Clifford Lynch (UC Office of the President) drew attention to the widespread call for interoperability, and noted its implications for the concept of metadata. An important function of metadata is to permit sharing of scientific information between potentially incompatible computing systems. Metadata plays an essential function in the drive to make systems interoperate, by providing a digital description of the information object to the receiving system. But various levels of interoperability can be defined, depending on the level to which the receiving system understands the incoming object's contents. In a GIS context, interoperability can mean no more than the ability to transfer the geometry of points, lines, and areas; a higher level of sophistication is needed to transfer the attributes of such objects, and the relationships between them. However full interoperability will only be achieved if the meaning of the object's contents is clear to the receiving system. The Open GIS Consortium (http://ogis.org) is directing its efforts to the achievement of full semantic interoperability in GIS.
The Dublin Core
Stuart Weibel (OCLC) presented a brief review of the outcome of a workshop sponsored in March 1995 by OCLC and the National Center for Supercomputing Applications (NCSA) to attempt to determine essential elements for information object description in a networked environment (http://www.oclc.org:5046/oclc/research/conferences/metadata/metadata.html). Thirteen elements were identified that have since become known as the Dublin Core. A second workshop was held in April 1996 in the UK.
Several ground rules were established for the Dublin Core. First, it should emphasize the elements that authors would assign. Its domain was defined as objects that are "document-like", though not necessarily thought of as documents in the traditional sense. It should emphasize the resource discovery objective of metadata, and not address other issues such as object handling. Finally, it should avoid concern for the detailed syntax of description.
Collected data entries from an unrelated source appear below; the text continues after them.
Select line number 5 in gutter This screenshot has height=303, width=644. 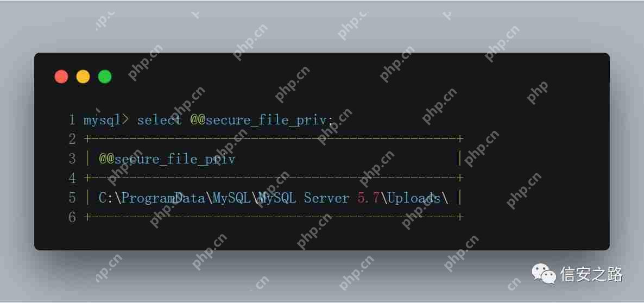click(x=72, y=198)
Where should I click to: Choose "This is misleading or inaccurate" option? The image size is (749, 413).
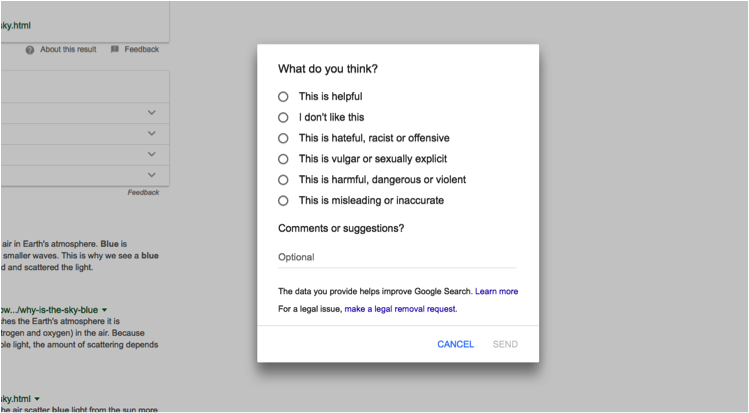[283, 201]
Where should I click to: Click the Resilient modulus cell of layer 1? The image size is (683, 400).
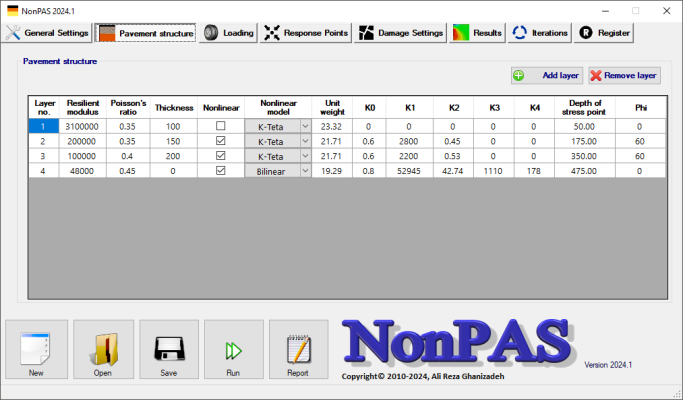click(x=82, y=127)

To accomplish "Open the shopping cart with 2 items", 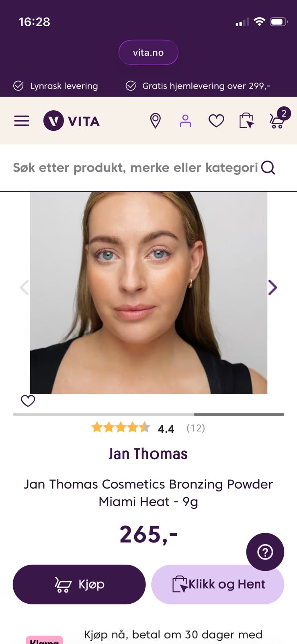I will point(279,118).
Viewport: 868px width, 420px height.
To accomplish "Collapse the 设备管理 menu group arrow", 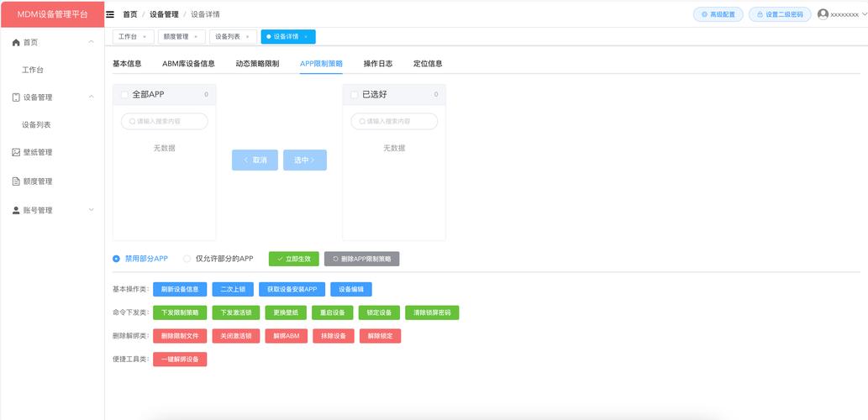I will click(x=91, y=97).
The thirteen elements of the Dublin Core are all optional, and the Core is extensible to meet the USMARC, FGDC, and other metadata element sets. The elements include subject, title, author, publisher, other agents, data, object type, form, identifier, relation to other object(s), source, coverage, and language. Coverage was defined to include geographic extent, but the Core does not include level of geographic detail or its surrogates (e.g., scale) in the basic set.
SYNTHESIS
Several broad themes emerged from the discussion, and were used as the basis for break-out discussions in the afternoon of the workshop. The conclusions of each group are briefly summarized below. In addition, a presentation on the workshop's conclusions was made to the Digital Library Initiative plenary session the following day, and that presentation is also summarized here.
Fundamental changes
The workshop concluded that digital libraries present no fundamentally different problems of cataloging and information access that have not been of concern to the cataloging community in the past. On the other hand, it was agreed that certain changes were of sufficient importance to require examination and research, since they would affect the nature of metadata in the digital library. There was consensus that changes such as the following would have a significant impact:
* The emergence of new information types, and new packaging for old information types. The transition to digital information removes many of the barriers that previously defined cataloging domains, and opens new opportunities for integration of data from multiple media, and data that have not been part of the traditional mainstream.
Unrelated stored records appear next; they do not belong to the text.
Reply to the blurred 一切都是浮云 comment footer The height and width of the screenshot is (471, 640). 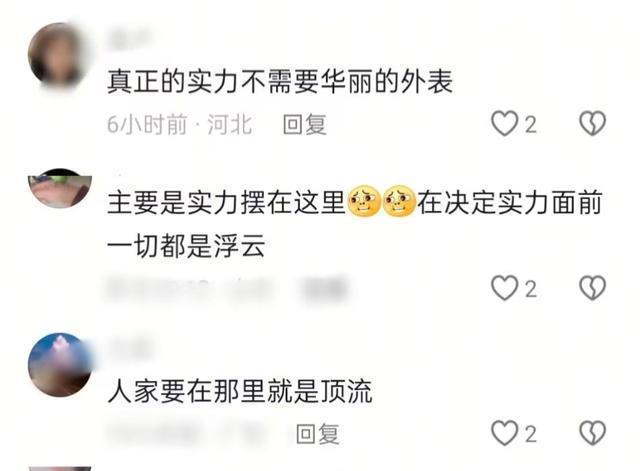pos(325,289)
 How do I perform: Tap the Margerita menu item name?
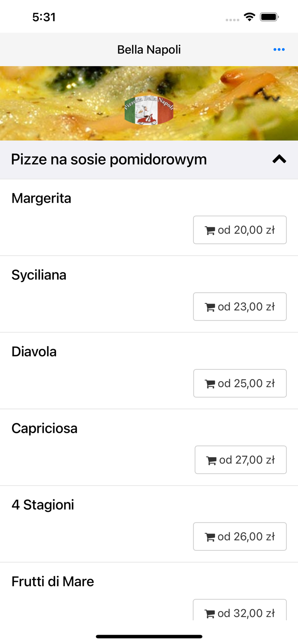pyautogui.click(x=41, y=198)
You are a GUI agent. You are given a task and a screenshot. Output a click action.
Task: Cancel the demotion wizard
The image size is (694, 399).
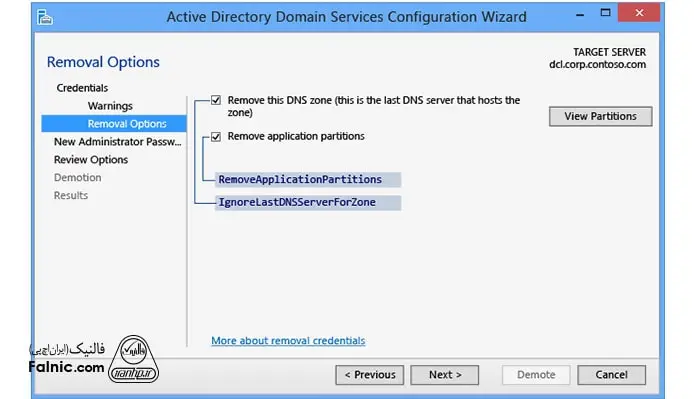point(611,375)
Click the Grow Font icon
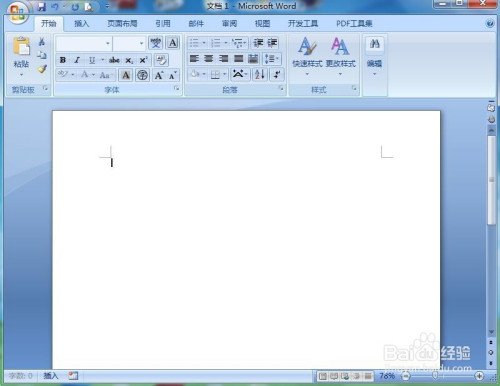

* The need to merge or fuse data from different sources. In the digital world we are likely to be confronted frequently with multiple sources of the same or similar information. In GIS, for example, it will frequently be useful to be able to integrate data from different scenes, taken at different times, with different levels of resolution. In this and other ways the digital library is likely to offer the prospect of integration of data--an opportunity that did not exist in traditional libraries. We do not yet understand the implications of this potential for data description.
* The ability to transform, analyze, and view data in different ways. Similarly to the previous point, digital libraries open opportunities for presenting information objects in many ways, and for transforming content to meet various objectives. Effective metadata must anticipate these opportunities, which are much more extensive than existed for traditional libraries.
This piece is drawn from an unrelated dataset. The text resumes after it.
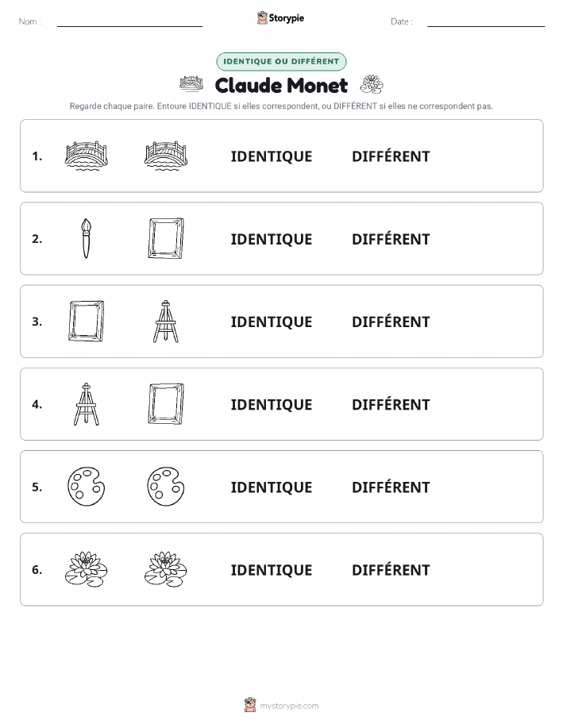
Task: Click the easel icon in row 3
Action: click(166, 322)
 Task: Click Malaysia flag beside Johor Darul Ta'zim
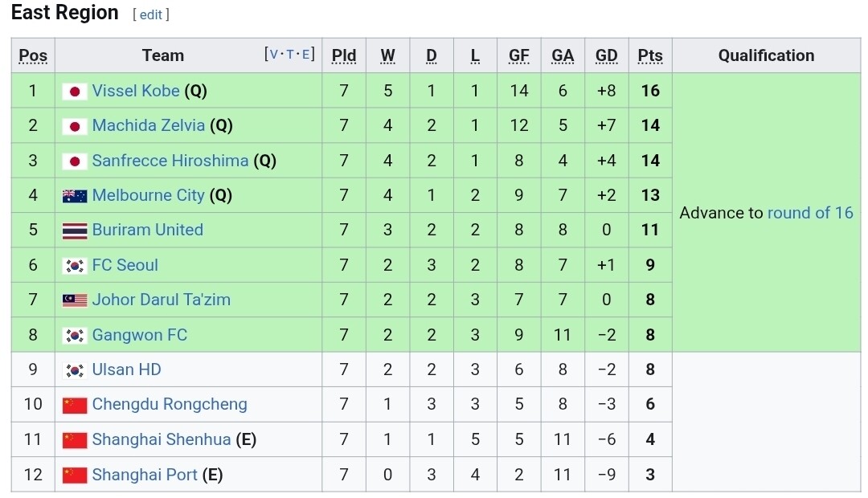tap(75, 300)
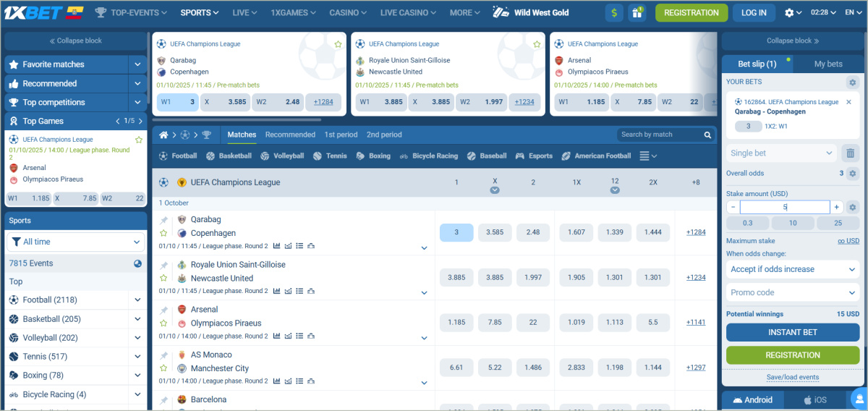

Participants also addressed the question "is metadata different from data?"--in other words, will the distinction between information object and catalog record which has worked so well in the traditional library survive the digital transition? In the short term the answer is clearly "yes", if only because early users of digital libraries will need to find their way through these systems using familiar landmarks. But in the longer term, the answer appears to be "no". Metadata is an abstraction of data, and abstraction can be seen as a continuum ranging from the object itself to its ID; the appropriate point along this continuum will depend on the expertise of the user, and other aspects of search and browse. If we follow the card catalog metaphor, metadata should be served separately from data; but the opportunity for content-based search may render this distinction obsolete. In the traditional library the card catalog and the shelves have often been serviced by different staffs, and the production roles are distinct in other ways as well, but this may no longer be valid in the digital world.
Domains
The group concluded that fundamental changes are occurring in the social and economic context within which libraries operate. While it is easy to see the transition to digital technology as the overriding source of change, in reality this transition is embedded within much more sweeping changes occurring in an increasingly information-based society. Information is now a major basis for economies, and a major source of wealth; and the factors that determine the value of information, and the addition of value, are still far from clear. Digital libraries should be proactive in helping to clarify the nature of the emerging information society.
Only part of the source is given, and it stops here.